--- PROVIDED DATA ---

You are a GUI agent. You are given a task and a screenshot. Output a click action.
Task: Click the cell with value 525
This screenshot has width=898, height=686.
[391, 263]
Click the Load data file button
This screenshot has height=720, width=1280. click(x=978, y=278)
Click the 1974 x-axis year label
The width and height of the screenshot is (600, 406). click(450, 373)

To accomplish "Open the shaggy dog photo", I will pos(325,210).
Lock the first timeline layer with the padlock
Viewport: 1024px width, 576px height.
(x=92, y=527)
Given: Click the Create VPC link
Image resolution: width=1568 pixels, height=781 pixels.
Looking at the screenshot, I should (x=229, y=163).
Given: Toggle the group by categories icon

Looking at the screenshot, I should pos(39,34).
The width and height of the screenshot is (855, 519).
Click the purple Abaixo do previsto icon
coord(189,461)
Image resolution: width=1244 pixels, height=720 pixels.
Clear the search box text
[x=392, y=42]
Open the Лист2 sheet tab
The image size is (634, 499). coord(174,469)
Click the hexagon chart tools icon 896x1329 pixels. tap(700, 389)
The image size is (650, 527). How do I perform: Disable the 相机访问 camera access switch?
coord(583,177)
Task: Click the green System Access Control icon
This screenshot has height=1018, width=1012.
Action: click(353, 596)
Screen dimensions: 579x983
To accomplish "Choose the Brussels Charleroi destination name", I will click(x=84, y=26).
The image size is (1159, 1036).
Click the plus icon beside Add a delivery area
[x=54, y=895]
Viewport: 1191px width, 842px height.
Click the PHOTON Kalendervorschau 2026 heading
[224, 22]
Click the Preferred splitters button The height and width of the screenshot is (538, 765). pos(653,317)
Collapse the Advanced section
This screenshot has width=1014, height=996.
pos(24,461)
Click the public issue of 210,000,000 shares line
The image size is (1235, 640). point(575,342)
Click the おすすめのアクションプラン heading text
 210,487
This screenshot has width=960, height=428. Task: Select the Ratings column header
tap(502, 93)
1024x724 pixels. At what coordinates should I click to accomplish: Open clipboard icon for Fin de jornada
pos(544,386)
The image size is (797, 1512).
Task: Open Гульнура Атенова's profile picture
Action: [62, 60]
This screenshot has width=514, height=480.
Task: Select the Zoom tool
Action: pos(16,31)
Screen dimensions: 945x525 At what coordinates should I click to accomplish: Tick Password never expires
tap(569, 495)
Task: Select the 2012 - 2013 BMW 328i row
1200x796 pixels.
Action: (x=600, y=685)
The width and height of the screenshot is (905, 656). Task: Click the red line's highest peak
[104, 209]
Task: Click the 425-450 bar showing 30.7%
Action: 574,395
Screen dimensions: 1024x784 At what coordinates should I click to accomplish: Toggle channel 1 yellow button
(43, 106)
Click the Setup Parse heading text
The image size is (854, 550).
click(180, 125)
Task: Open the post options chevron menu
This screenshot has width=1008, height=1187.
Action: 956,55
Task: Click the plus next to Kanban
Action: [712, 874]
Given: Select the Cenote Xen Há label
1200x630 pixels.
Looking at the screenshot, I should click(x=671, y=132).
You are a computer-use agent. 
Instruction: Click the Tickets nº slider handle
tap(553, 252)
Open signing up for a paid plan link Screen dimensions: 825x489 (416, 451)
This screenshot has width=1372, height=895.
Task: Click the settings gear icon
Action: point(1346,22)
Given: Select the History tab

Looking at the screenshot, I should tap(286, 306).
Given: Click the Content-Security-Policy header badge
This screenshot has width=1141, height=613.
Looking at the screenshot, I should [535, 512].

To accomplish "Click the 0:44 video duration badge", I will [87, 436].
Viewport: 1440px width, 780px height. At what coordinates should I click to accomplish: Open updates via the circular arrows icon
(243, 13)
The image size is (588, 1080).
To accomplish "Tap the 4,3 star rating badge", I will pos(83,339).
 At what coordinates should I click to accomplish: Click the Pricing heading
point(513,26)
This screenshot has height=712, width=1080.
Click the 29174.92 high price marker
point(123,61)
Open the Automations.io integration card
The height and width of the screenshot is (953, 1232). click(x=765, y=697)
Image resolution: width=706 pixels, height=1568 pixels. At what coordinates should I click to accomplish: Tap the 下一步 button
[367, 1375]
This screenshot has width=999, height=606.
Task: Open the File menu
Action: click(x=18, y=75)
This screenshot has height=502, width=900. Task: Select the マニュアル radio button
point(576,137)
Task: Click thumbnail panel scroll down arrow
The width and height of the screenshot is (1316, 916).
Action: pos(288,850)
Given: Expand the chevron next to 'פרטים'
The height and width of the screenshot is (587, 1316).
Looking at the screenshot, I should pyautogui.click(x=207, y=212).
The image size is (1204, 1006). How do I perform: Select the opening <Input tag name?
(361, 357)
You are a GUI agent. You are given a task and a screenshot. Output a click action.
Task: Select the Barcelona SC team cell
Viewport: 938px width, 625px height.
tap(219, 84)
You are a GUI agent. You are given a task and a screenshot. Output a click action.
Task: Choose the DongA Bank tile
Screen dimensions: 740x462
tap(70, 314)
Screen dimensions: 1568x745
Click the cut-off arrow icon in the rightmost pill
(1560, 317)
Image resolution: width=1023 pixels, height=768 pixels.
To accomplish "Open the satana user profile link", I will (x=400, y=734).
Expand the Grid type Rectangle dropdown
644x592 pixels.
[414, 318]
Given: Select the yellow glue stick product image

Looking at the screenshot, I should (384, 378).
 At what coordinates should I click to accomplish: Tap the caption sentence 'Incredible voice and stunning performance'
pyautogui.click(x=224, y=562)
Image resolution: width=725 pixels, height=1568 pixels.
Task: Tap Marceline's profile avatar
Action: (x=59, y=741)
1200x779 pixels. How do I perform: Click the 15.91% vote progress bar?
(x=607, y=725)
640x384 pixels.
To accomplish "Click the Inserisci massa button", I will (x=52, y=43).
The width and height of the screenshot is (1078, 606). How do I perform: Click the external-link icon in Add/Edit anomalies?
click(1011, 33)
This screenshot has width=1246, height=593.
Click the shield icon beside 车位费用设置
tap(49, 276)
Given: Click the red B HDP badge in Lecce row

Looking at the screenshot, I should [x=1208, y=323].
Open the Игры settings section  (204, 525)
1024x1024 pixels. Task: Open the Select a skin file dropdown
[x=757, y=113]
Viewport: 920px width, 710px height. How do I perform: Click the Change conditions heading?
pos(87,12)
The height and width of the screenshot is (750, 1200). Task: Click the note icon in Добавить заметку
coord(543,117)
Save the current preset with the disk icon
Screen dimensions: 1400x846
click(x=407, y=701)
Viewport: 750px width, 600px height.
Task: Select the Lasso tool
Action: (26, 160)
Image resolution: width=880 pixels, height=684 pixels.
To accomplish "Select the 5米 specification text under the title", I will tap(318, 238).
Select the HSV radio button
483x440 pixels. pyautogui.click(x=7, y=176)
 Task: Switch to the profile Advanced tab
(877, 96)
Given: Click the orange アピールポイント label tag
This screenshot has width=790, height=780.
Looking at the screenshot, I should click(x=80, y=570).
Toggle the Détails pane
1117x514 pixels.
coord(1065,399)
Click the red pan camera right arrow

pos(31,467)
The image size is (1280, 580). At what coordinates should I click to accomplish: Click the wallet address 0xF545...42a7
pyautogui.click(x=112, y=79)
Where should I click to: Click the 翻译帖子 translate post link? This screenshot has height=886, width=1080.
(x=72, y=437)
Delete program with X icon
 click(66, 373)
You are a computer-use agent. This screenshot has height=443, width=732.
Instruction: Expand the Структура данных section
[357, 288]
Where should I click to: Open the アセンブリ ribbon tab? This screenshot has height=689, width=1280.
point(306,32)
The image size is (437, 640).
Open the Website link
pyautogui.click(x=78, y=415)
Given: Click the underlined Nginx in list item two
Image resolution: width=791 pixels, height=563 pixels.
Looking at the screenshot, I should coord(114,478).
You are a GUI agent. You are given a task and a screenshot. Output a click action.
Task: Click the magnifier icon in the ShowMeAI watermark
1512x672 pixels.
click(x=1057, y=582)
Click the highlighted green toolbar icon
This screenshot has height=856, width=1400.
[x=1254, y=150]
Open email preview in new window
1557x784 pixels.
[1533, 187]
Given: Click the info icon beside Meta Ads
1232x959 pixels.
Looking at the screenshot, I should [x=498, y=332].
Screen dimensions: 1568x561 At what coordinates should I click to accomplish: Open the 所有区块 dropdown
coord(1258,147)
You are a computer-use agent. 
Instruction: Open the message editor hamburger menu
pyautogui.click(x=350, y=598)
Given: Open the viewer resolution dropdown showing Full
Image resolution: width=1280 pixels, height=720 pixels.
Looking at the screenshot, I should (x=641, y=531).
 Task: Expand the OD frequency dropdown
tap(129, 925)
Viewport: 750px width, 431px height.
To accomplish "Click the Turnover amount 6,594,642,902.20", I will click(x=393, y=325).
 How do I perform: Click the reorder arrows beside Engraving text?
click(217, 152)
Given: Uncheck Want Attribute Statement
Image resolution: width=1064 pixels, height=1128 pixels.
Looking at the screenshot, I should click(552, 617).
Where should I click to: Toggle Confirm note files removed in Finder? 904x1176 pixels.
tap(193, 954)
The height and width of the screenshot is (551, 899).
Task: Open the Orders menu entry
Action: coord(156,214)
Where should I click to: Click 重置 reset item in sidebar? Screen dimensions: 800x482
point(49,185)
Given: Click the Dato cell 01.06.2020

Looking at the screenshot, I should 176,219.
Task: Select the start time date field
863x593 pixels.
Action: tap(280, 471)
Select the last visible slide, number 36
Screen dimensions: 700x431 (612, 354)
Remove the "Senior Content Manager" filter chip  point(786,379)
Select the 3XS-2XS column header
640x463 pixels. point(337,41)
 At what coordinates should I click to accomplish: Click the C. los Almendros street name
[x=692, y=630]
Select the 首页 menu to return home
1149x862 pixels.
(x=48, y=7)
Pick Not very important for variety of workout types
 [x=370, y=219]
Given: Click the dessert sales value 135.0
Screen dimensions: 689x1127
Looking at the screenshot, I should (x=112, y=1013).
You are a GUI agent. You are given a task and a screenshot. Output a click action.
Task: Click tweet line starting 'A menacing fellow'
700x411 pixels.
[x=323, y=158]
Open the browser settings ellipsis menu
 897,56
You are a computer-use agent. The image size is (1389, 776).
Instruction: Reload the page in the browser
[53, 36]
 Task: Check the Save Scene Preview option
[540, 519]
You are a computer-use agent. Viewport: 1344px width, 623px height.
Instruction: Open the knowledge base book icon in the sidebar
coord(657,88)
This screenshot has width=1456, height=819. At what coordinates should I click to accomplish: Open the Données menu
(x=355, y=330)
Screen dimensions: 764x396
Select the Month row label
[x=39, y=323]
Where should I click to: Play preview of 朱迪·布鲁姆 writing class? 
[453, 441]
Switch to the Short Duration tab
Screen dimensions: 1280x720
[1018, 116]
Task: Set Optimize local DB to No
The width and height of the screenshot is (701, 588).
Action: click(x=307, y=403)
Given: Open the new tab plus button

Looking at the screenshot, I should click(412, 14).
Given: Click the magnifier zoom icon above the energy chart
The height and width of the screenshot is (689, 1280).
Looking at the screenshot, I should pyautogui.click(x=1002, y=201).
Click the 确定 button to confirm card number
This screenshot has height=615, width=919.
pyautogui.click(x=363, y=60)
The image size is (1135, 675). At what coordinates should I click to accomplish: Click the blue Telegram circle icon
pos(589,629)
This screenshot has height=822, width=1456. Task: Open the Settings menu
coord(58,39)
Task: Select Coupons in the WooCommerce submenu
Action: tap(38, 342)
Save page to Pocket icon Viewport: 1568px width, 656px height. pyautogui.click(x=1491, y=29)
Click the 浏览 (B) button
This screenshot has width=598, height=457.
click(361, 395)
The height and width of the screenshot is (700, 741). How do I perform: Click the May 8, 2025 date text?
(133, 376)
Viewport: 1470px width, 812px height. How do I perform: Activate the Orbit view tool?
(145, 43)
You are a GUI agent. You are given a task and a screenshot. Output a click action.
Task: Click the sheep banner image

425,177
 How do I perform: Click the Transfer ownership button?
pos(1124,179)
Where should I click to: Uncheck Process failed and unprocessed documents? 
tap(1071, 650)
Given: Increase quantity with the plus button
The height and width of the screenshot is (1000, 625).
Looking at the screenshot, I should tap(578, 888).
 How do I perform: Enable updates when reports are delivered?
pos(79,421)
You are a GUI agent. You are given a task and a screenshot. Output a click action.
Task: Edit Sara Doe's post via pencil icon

---

ACTIVITY =>
Your answer should be each line of the data that contains the word "Choose", copied as it stands.

OUTPUT OF THE TASK =>
To accomplish "Choose the Brussels Charleroi destination name", I will click(x=84, y=26).
Task: Choose the DongA Bank tile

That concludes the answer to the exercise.